* _SUPPLIED INFORMATION_:
---

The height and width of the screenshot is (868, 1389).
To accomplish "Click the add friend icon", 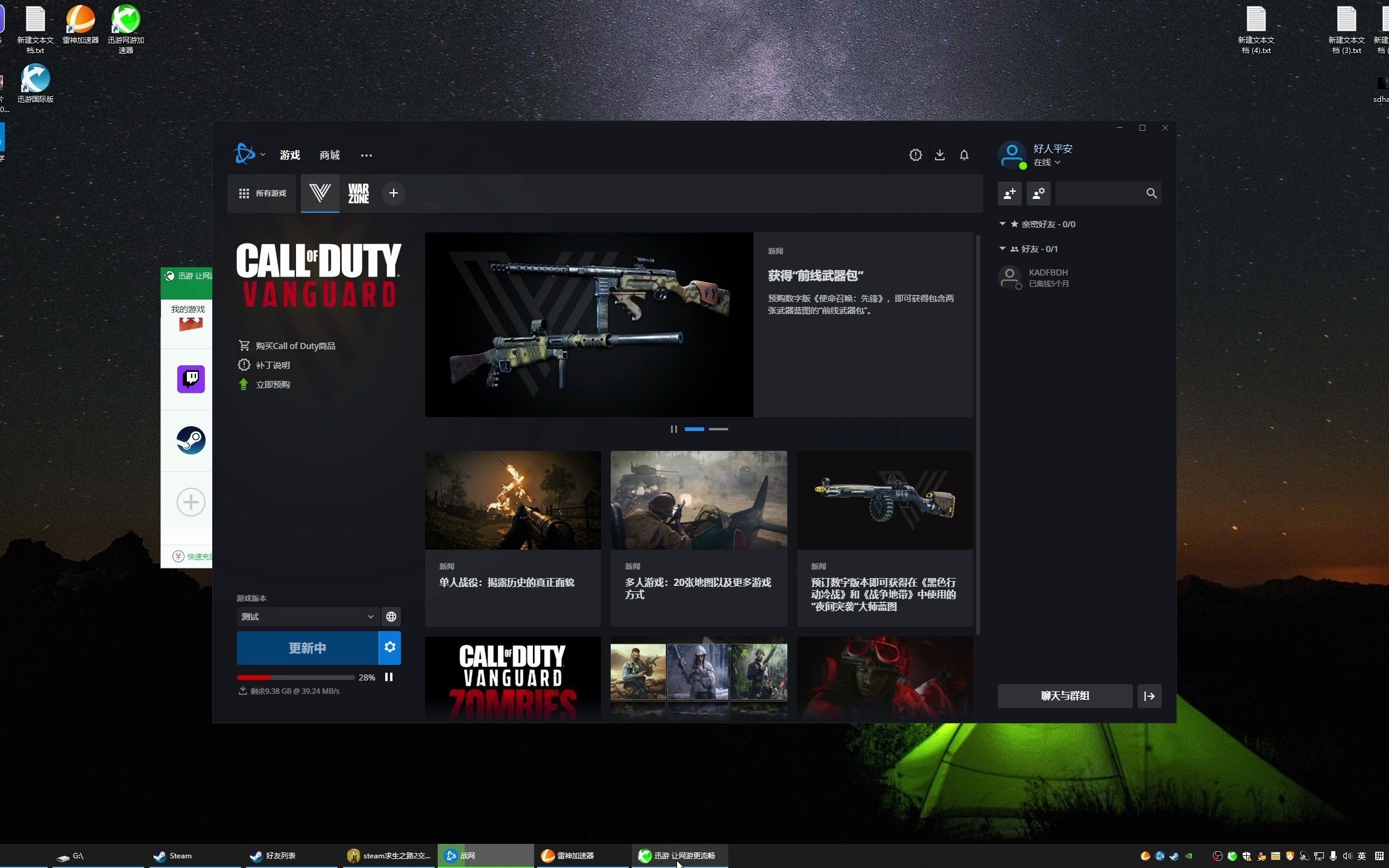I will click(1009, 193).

---

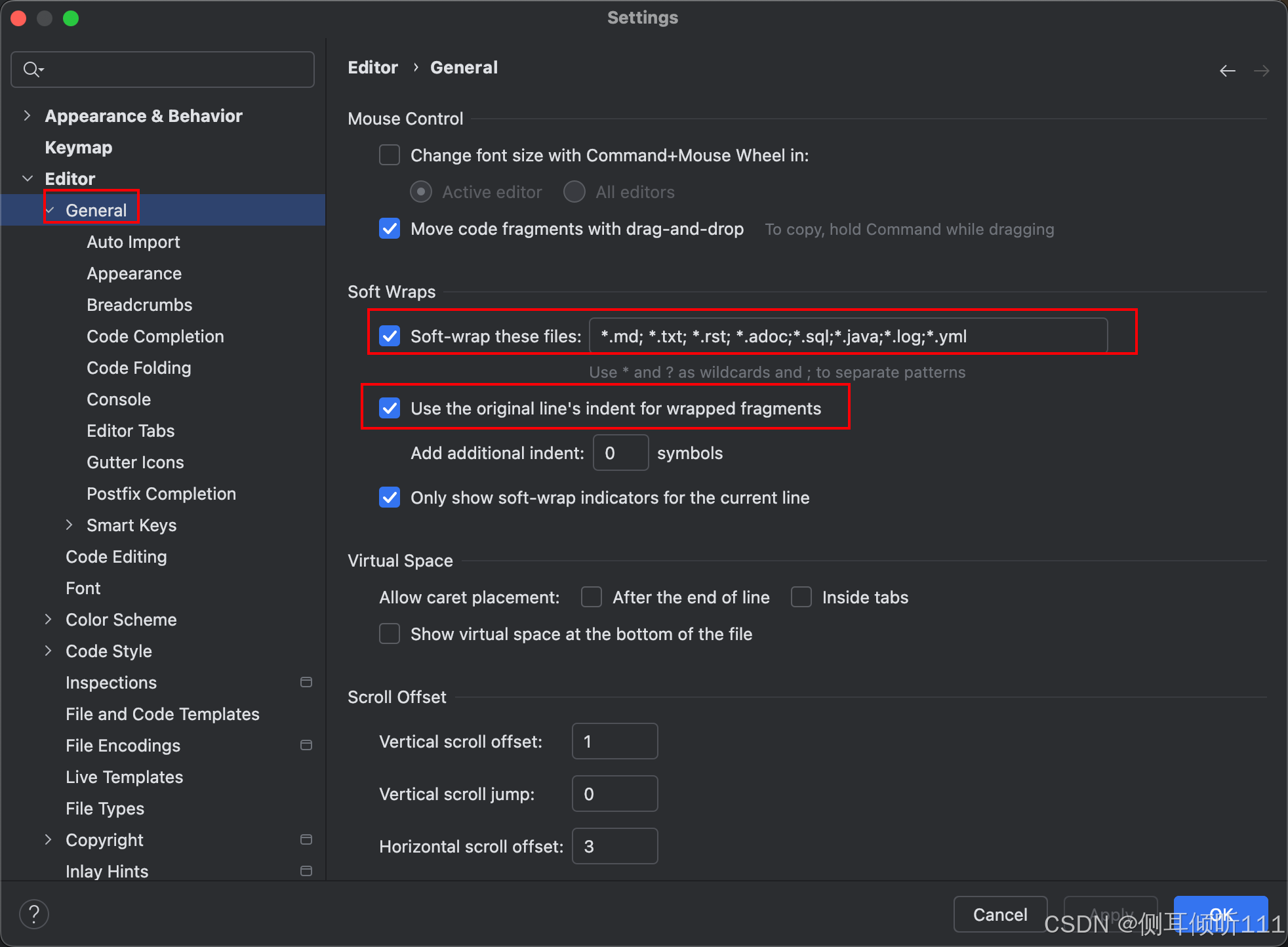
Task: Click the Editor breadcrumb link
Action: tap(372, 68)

---

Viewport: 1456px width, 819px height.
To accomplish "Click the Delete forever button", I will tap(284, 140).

---

* _AIM OF THE TASK_:
Above are the entries; copy every line among them that contains the word "width".

* _EXPECTED OUTPUT_:
The height and width of the screenshot is (868, 1389).
Viewport: 1456px width, 819px height.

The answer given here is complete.